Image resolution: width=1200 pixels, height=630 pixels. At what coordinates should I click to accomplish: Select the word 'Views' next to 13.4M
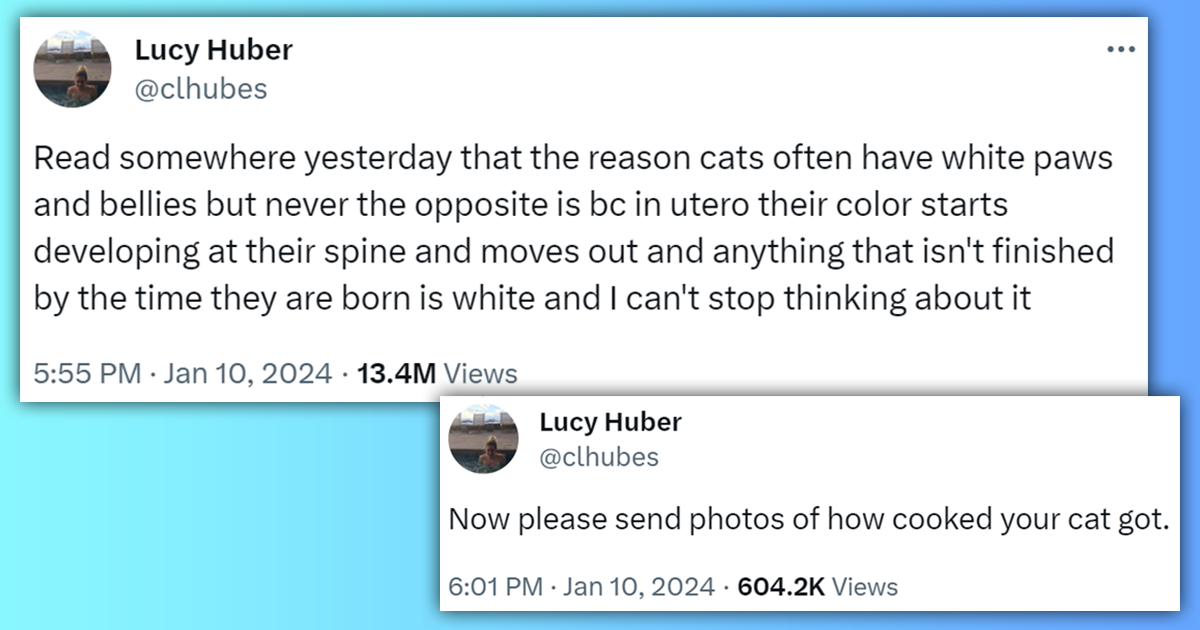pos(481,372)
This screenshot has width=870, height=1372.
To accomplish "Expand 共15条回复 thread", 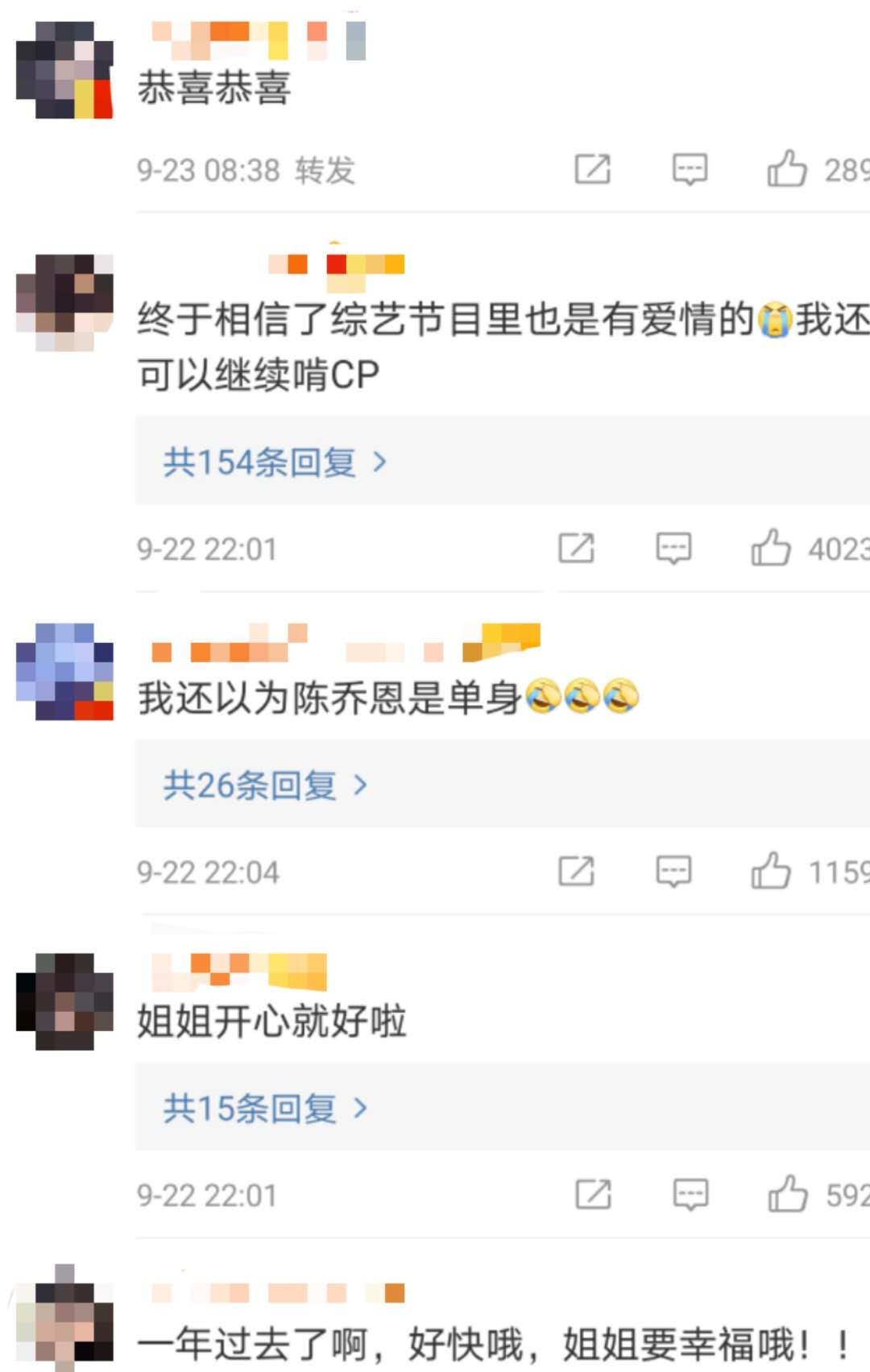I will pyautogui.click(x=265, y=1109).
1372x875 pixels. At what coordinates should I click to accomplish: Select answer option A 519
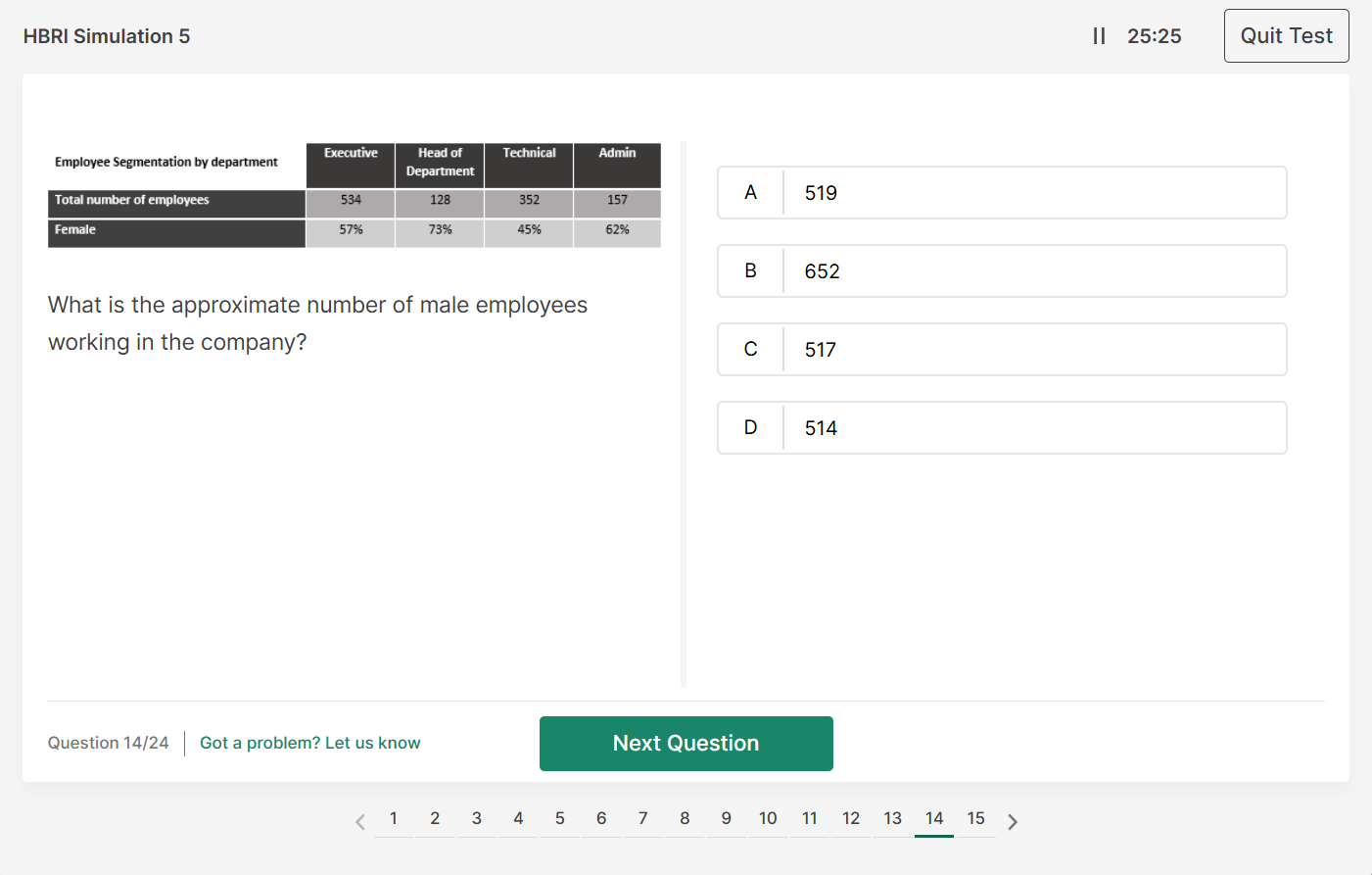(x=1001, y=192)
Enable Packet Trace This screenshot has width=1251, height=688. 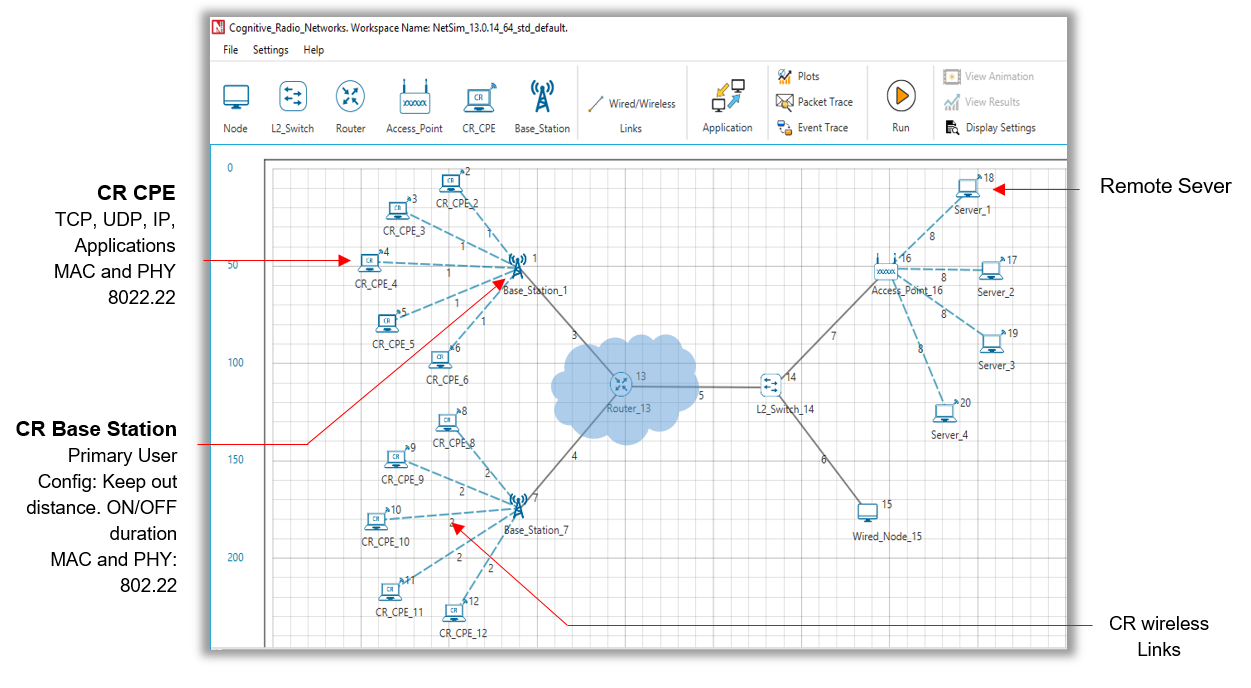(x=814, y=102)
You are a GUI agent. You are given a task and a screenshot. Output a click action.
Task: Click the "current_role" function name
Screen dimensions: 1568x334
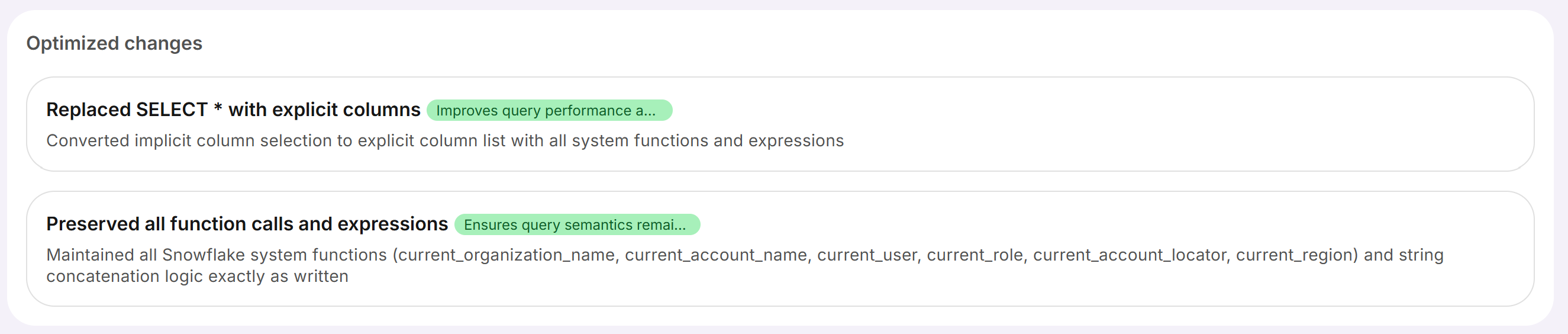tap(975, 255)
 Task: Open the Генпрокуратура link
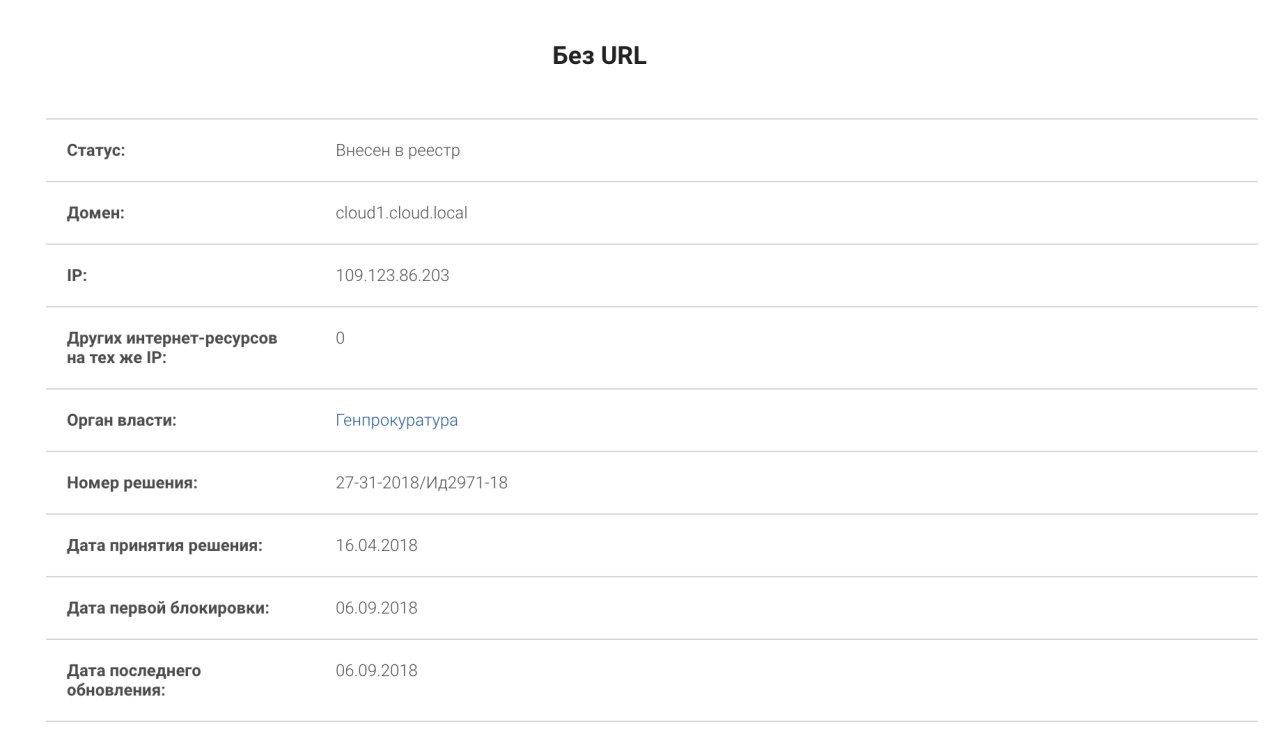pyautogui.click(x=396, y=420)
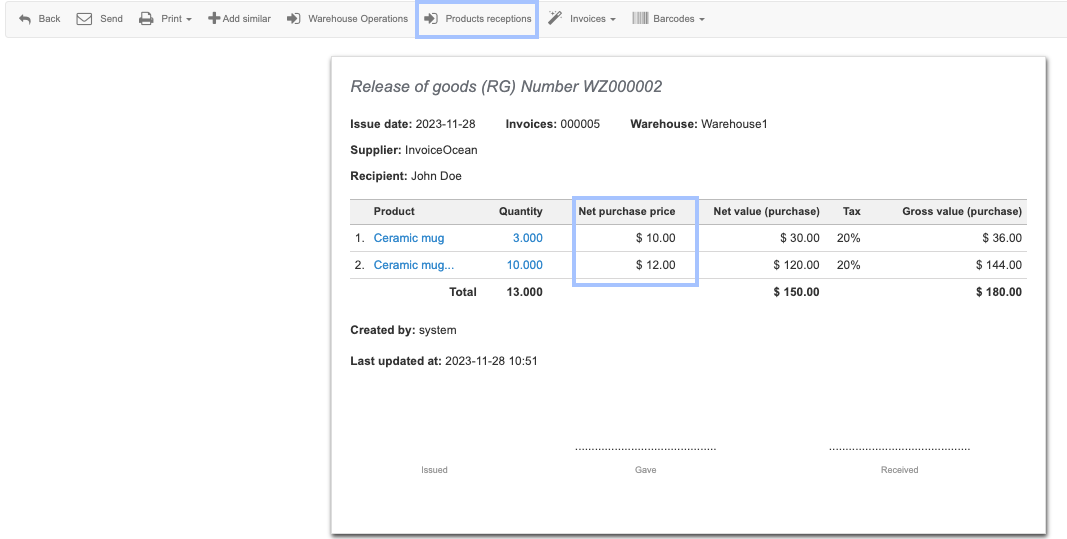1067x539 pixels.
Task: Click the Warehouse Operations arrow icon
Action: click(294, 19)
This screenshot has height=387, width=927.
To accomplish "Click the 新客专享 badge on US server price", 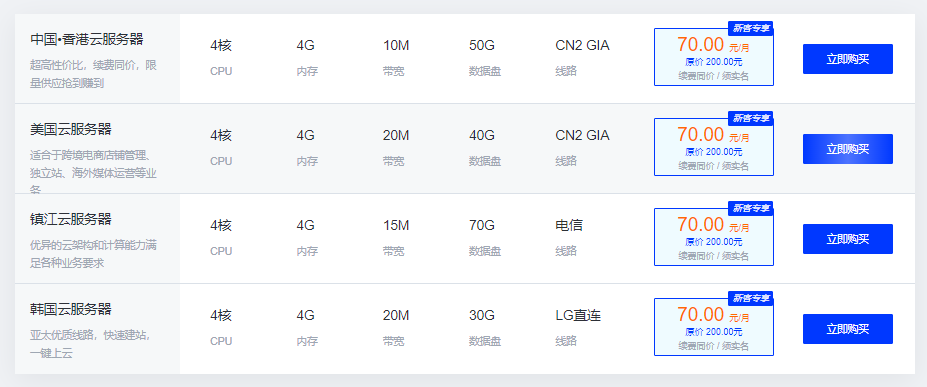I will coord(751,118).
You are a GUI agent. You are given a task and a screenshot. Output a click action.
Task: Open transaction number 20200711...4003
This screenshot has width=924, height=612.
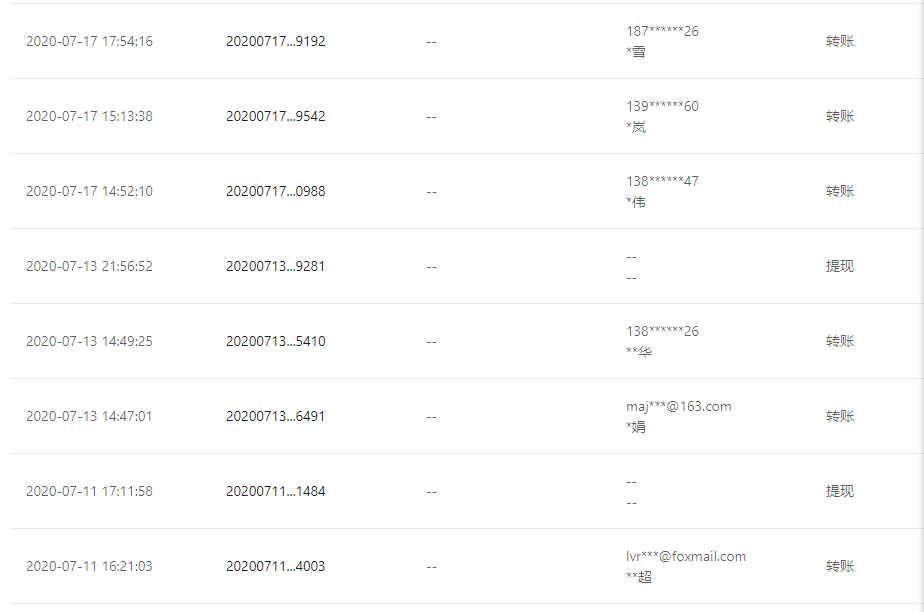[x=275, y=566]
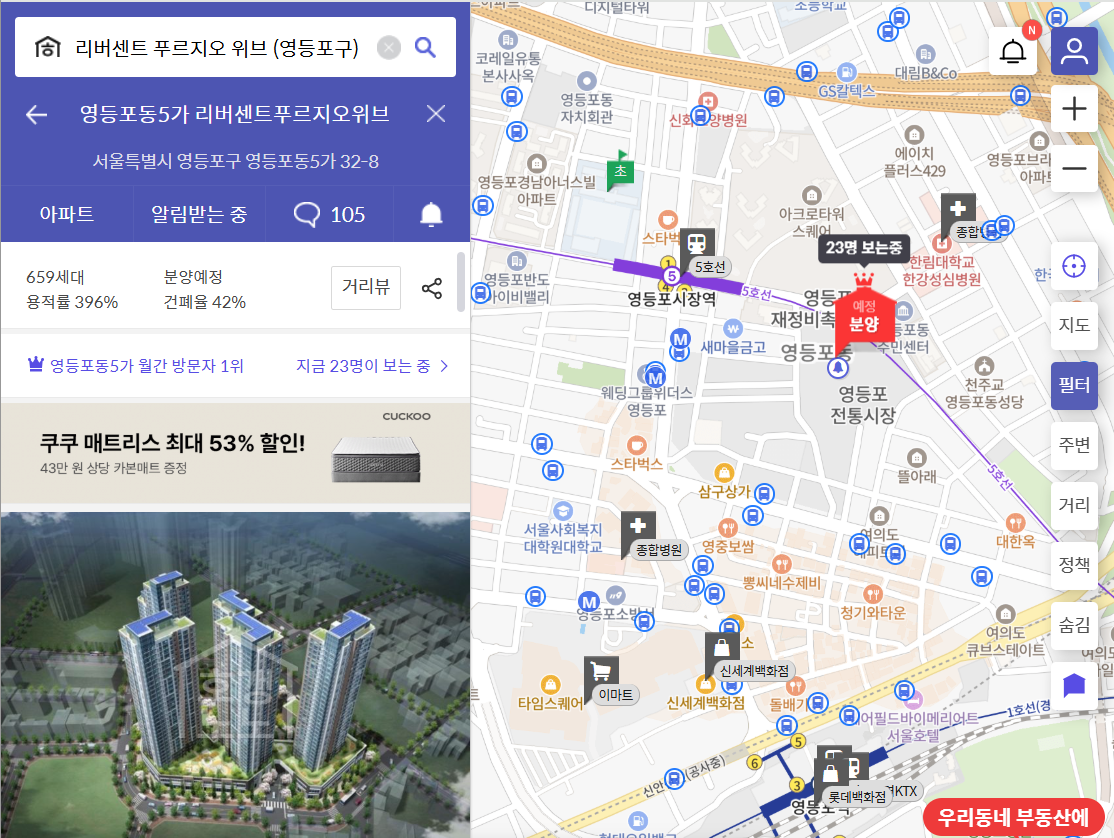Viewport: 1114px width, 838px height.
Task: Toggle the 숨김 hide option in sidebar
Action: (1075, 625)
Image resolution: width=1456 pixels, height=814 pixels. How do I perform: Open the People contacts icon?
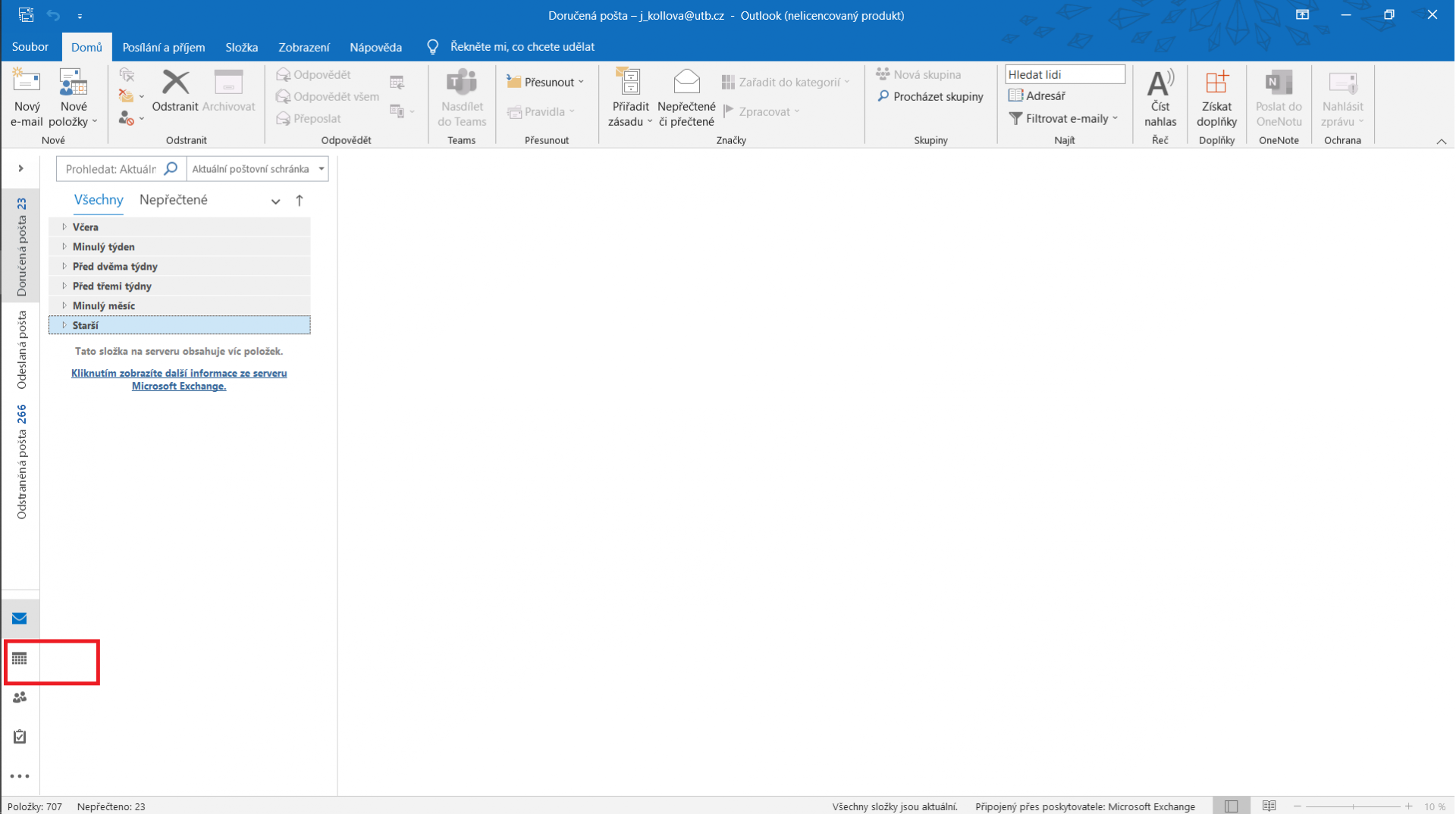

GOAL OF THE EXERCISE
Transcribe, please, the lines from the one holding "This screenshot has width=924, height=612." to the final line of the material, both included, exactly and with no extra lines, and skip the pictures.

EXERCISE OUTPUT
This screenshot has width=924, height=612.
[x=275, y=566]
Viewport: 1114px width, 838px height.
Task: Toggle the 숨김 hide option in sidebar
Action: (1075, 625)
Image resolution: width=1456 pixels, height=814 pixels. How do I perform: Open the People contacts icon?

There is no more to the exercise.